**What to do**
Transcribe each record word for word. Skip the images.

BEGIN Given records

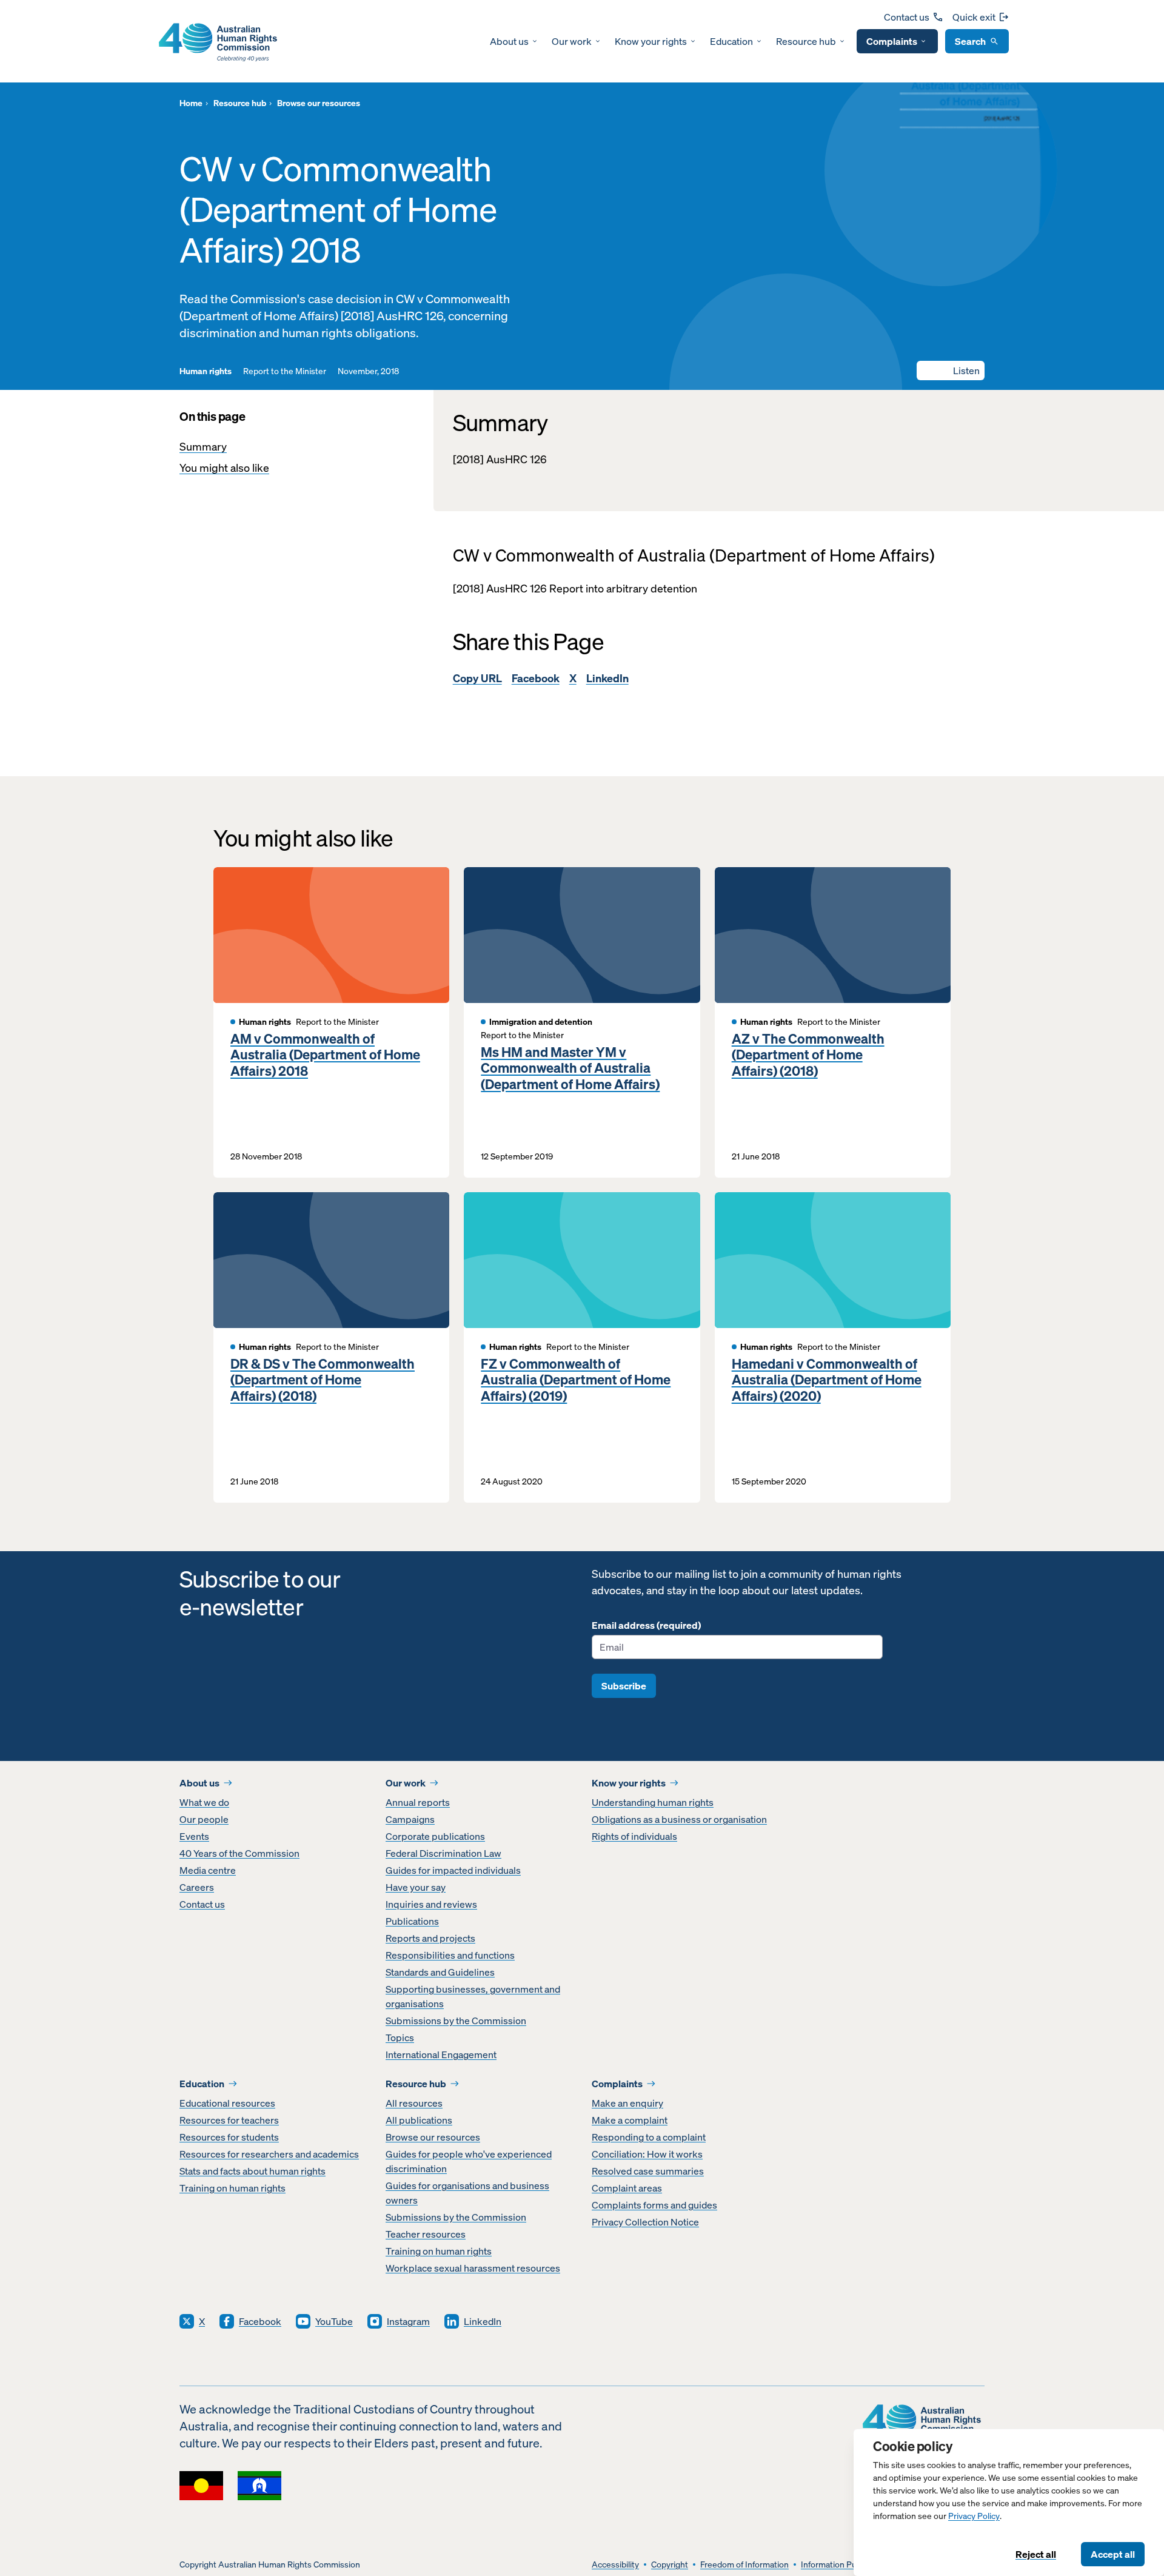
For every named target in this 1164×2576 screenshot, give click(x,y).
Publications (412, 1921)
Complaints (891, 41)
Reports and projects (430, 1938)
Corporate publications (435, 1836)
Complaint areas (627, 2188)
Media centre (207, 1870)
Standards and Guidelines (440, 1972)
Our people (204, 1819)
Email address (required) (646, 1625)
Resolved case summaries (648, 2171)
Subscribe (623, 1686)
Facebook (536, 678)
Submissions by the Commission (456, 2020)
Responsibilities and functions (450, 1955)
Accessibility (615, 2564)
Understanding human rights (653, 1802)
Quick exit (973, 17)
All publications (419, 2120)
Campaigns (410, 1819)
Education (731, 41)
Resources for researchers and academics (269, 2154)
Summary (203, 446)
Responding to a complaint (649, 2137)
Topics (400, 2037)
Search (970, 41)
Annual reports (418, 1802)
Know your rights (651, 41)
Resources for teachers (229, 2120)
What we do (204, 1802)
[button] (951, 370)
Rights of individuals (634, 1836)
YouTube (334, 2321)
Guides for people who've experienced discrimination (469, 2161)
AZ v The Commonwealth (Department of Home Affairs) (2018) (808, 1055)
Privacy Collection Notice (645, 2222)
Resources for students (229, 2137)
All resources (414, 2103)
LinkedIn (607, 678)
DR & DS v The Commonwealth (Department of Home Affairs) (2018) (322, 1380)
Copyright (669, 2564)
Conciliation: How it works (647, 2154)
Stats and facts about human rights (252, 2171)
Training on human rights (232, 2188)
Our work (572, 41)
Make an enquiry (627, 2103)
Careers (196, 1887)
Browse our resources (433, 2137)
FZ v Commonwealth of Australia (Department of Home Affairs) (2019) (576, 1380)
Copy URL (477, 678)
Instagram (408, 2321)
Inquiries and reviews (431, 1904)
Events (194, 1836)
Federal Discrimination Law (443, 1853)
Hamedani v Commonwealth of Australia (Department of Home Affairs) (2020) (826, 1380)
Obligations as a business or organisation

END Given records

**Answer for this exercise**
For every named target in this 1164×2576 screenshot, give click(x,y).
Publications (412, 1921)
Complaints (891, 41)
Reports and projects (430, 1938)
Corporate publications (435, 1836)
Complaint areas (627, 2188)
Media centre (207, 1870)
Standards and Guidelines (440, 1972)
Our people (204, 1819)
Email address (required) (646, 1625)
Resolved case summaries (648, 2171)
Subscribe (623, 1686)
Facebook (536, 678)
Submissions by the Commission (456, 2020)
Responsibilities and functions (450, 1955)
Accessibility (615, 2564)
Understanding human rights (653, 1802)
Quick exit (973, 17)
All publications (419, 2120)
Campaigns (410, 1819)
Education (731, 41)
Resources for researchers and academics (269, 2154)
Summary (203, 446)
Responding to a complaint (649, 2137)
Topics (400, 2037)
Search (970, 41)
Annual reports (418, 1802)
Know your rights (651, 41)
Resources for teachers (229, 2120)
What we do (204, 1802)
[button] (951, 370)
Rights of individuals (634, 1836)
YouTube (334, 2321)
Guides for people who've experienced discrimination (469, 2161)
AZ v The Commonwealth (Department of Home Affairs) (2018) (808, 1055)
Privacy Collection Notice (645, 2222)
Resources for students (229, 2137)
All resources (414, 2103)
LinkedIn (607, 678)
DR & DS v The Commonwealth (Department of Home Affairs) (2018) (322, 1380)
Copyright (669, 2564)
Conciliation: How it works (647, 2154)
Stats and facts about human rights (252, 2171)
Training on human rights (232, 2188)
Our work (572, 41)
Make an enquiry (627, 2103)
Careers (196, 1887)
Browse our resources (433, 2137)
FZ v Commonwealth of Australia (Department of Home Affairs) (2019) (576, 1380)
Copy URL (477, 678)
Instagram (408, 2321)
Inquiries and reviews (431, 1904)
Events (194, 1836)
Federal Discrimination Law (443, 1853)
Hamedani v Commonwealth of Australia (Department of Home Affairs) (2020) (826, 1380)
Obligations as a business or organisation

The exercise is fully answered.